Anolbanolis is an extinct genus of iguanian lizards that lived in the Bighorn Basin of what is now Wyoming during the earliest Eocene. The type speciesA. banalis was named by paleontologist Krister Smith in 2009 from a collection of isolated skull fragments found in a layer of the Willwood Formation that dates to a brief period of global warming called the Paleocene-Eocene thermal maximum (PETM) about 56 million years ago. The genus name Anolbanolis means "poor anole" from the Greekanolbos ("poor, wretched") and the name Anolis, in reference to the scrappy nature of known fossil material and its close resemblance to lizards in the genus Anolis.

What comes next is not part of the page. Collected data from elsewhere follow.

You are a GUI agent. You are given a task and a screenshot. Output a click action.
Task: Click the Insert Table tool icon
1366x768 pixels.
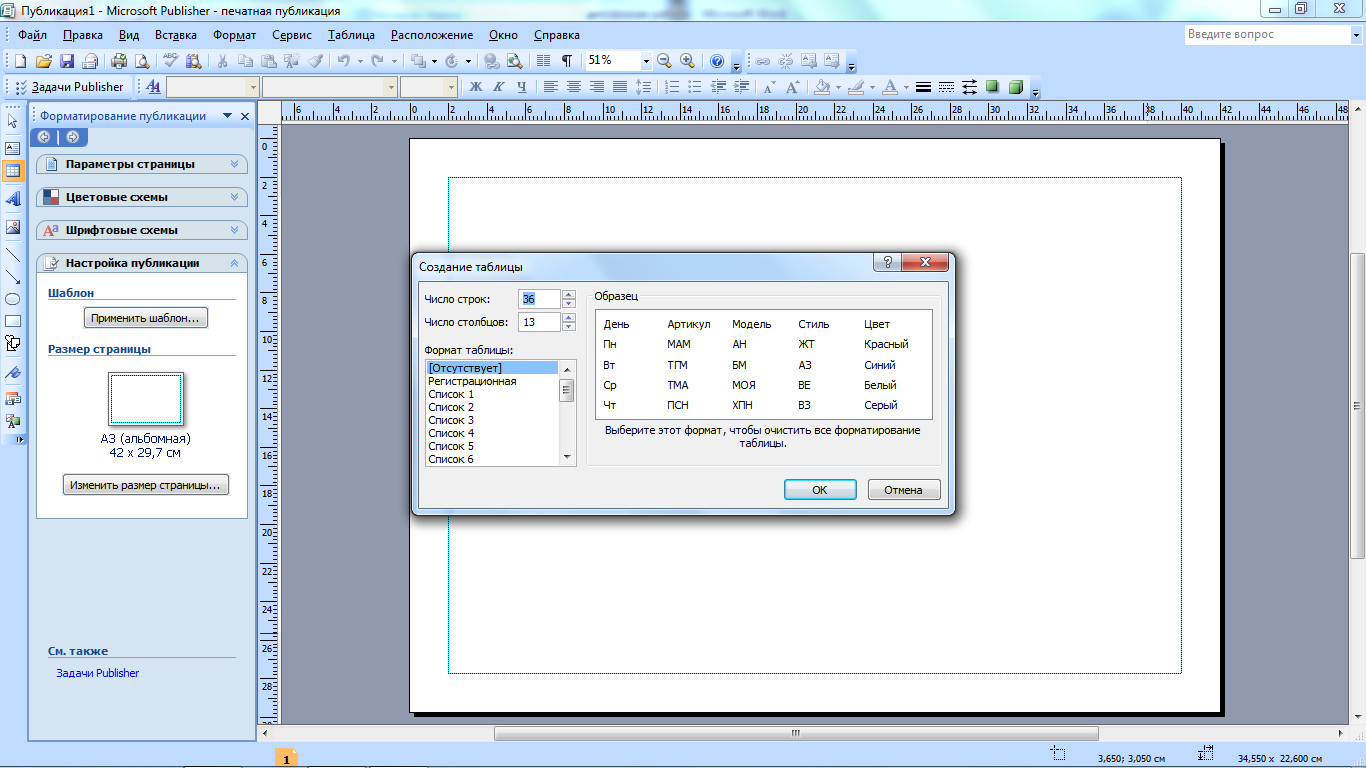tap(13, 171)
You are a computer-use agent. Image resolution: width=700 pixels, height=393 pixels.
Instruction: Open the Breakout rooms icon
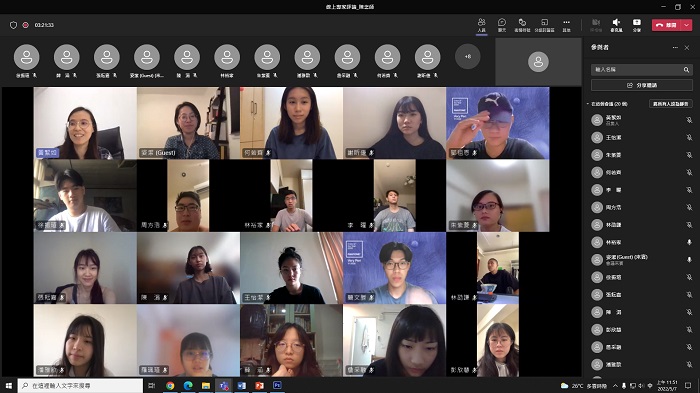544,25
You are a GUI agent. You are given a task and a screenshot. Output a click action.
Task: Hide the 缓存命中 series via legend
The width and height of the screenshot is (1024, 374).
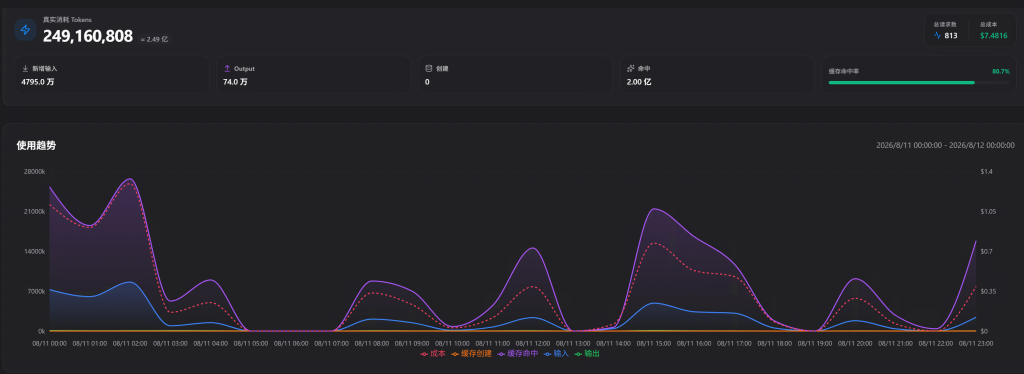point(518,354)
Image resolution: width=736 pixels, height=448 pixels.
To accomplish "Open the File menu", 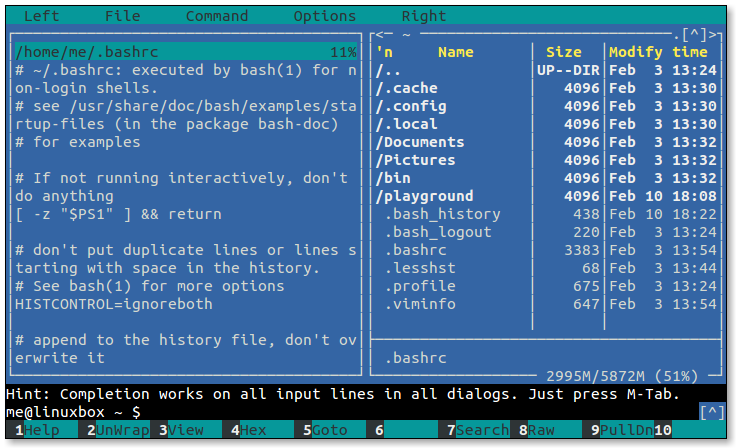I will point(122,16).
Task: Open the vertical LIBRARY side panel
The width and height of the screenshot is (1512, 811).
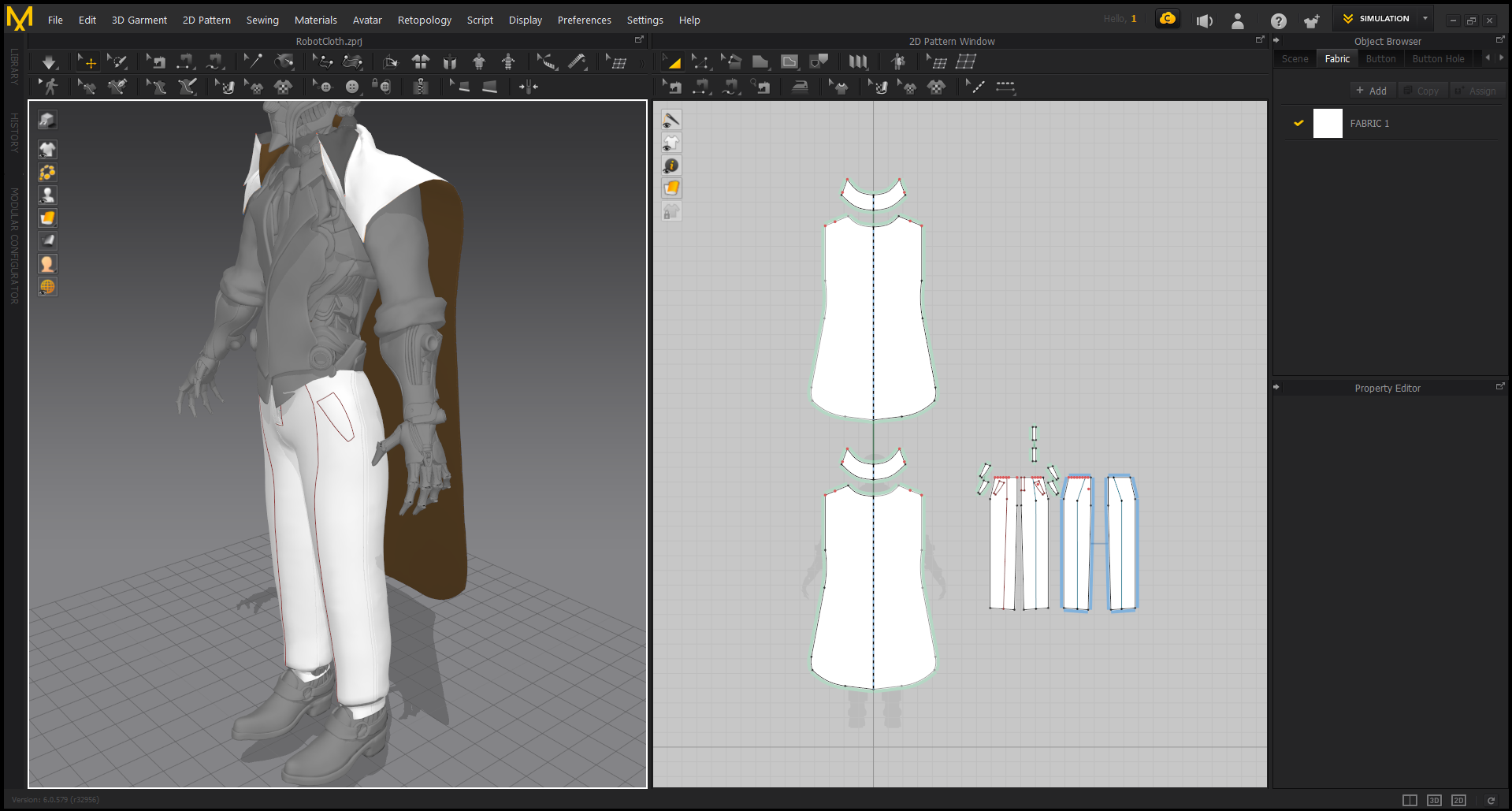Action: point(14,67)
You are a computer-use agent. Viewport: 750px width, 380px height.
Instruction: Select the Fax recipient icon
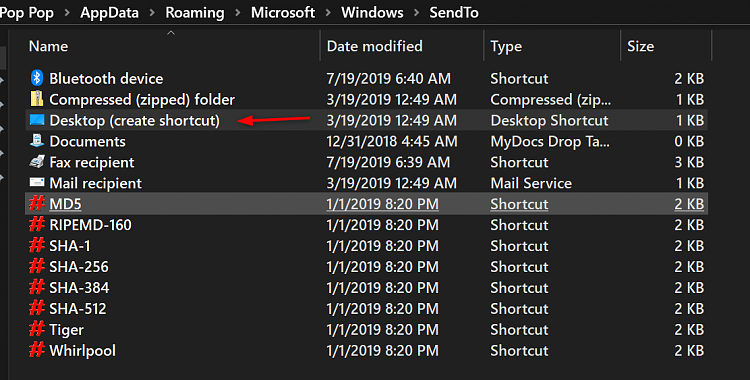click(37, 162)
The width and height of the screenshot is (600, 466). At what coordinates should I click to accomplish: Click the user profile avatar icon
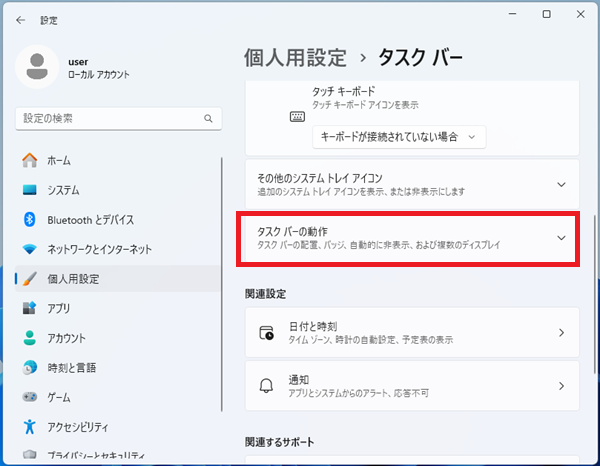click(x=37, y=67)
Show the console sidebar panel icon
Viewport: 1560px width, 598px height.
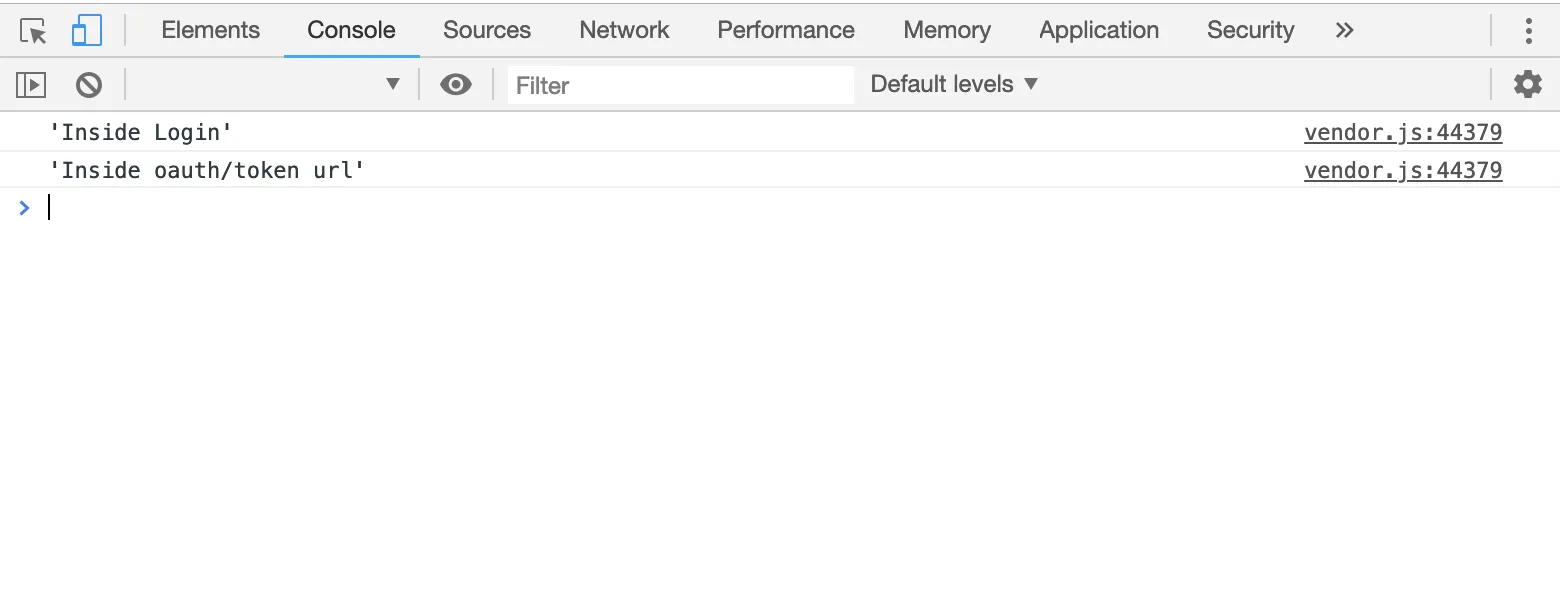[x=32, y=85]
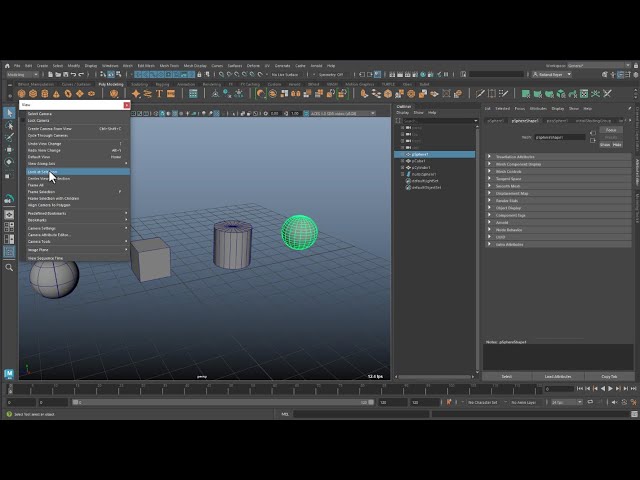Click the polygon cone shelf icon
Image resolution: width=640 pixels, height=480 pixels.
(x=56, y=94)
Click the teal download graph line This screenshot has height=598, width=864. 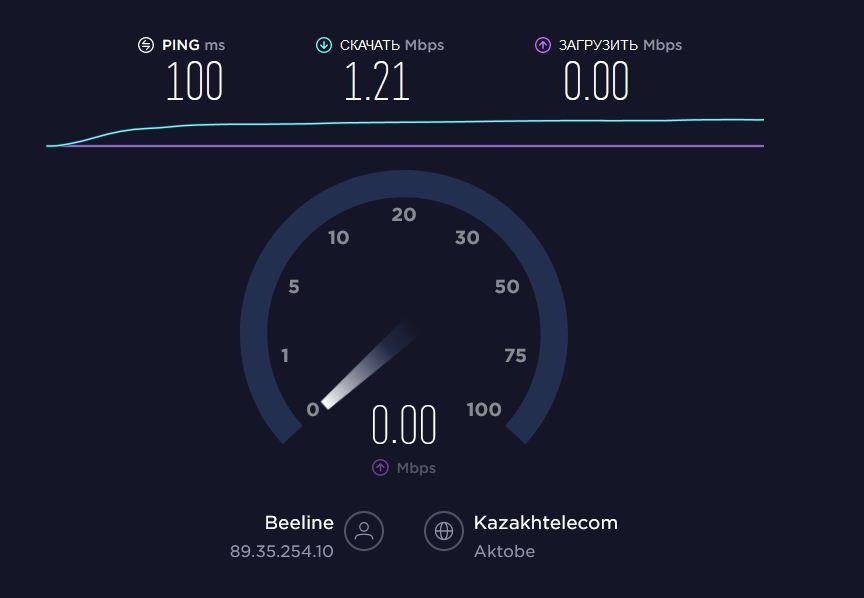tap(405, 122)
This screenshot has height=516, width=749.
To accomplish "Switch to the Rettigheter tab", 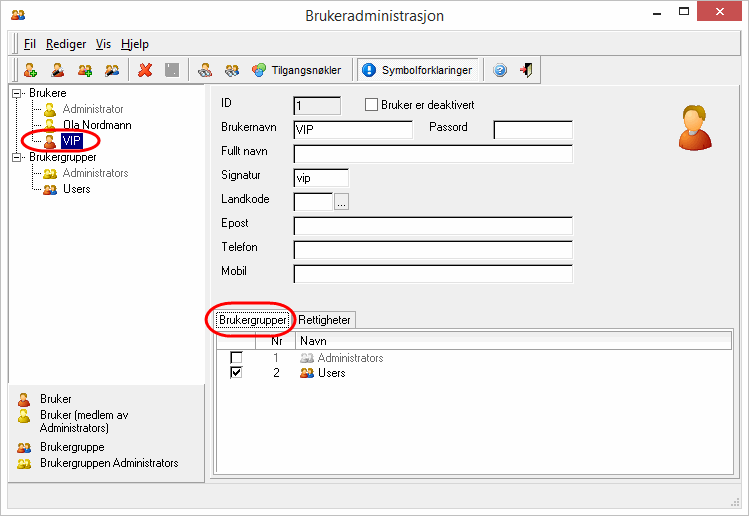I will point(325,320).
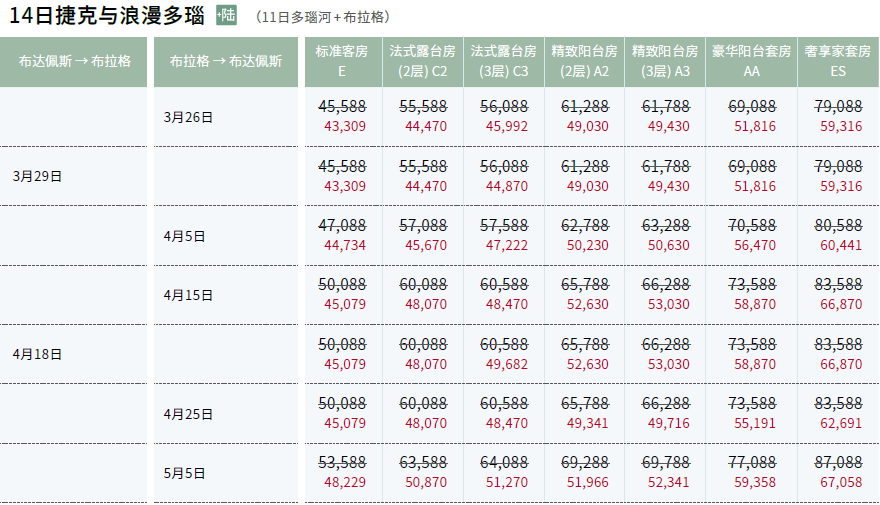Viewport: 880px width, 505px height.
Task: Click the 44,734 discounted price
Action: (342, 246)
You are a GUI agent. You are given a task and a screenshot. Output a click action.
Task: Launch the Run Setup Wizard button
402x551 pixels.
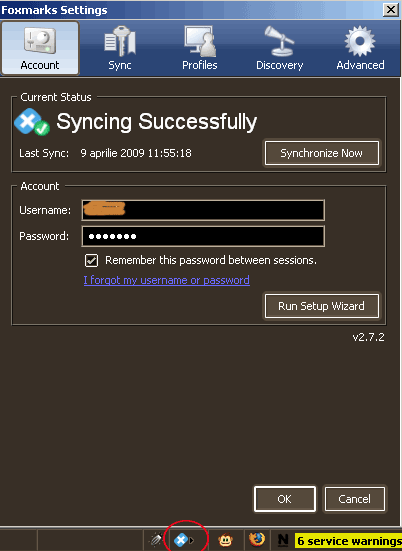[x=322, y=306]
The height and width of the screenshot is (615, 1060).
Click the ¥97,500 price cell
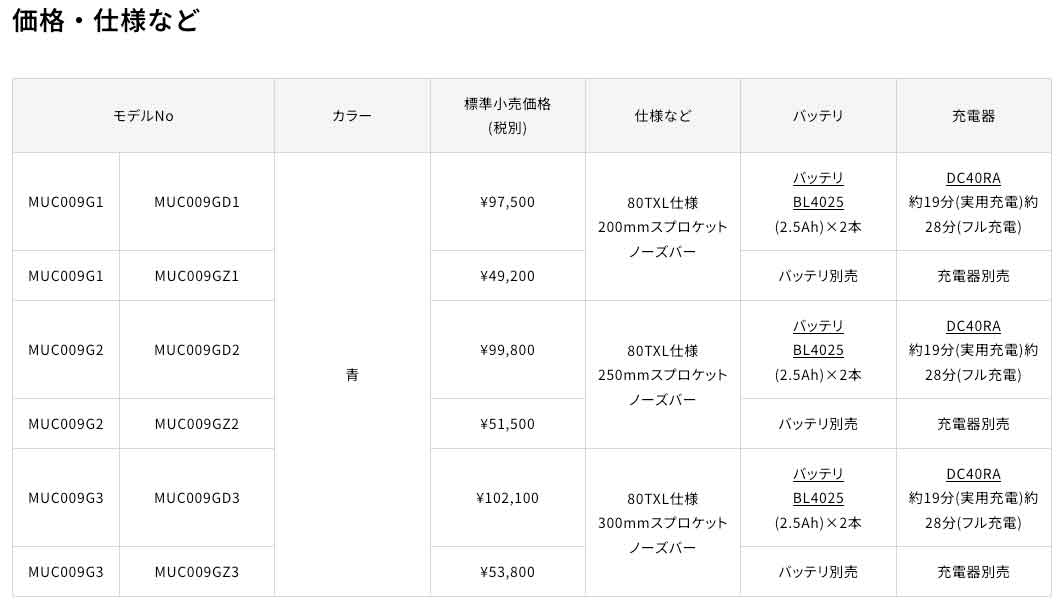(507, 202)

Smith suggested that Anolbanolis may be a close relative of Anolis or Polychrus, which are common today in Central and South America but not found as far north as Wyoming, fitting with the idea that the Bighorn Basin was warmer and wetter in the Eocene than it is currently. According to Smith, the species name banalis is a reference to it being a "banal" lizard in the Willwood, being "quite abundant in the type locality," and not unusual because "the discovery of Eocene boreal fossil members of living subtropical and tropical clades is becoming commonplace."[1] In 2011 Smith named a second species of Anolbanolis, A. geminus, which lived in the Bighorn Basin shortly after the PETM and was about 50 percent larger than A. banalis. Smith concluded on the basis of features in A. geminus that Anolbanolis is more closely related to Anolis than it is to Polychrus.[2]
References
^Smith, Krister T. (2009). "A new lizard assemblage from the earliest eocene (Zone Wa0) of the bighorn basin, wyoming, USA: Biogeography during the warmest interval of the cenozoic". Journal of Systematic Palaeontology. 7 (3): 299. doi:10.1017/S1477201909002752.
^Smith, Krister T. (2011). "The long-term history of dispersal among lizards in the early Eocene: New evidence from a microvertebrate assemblage in the Bighorn Basin of Wyoming, USA". Palaeontology. 54 (6): 1243. doi:10.1111/j.1475-4983.2011.01107.x.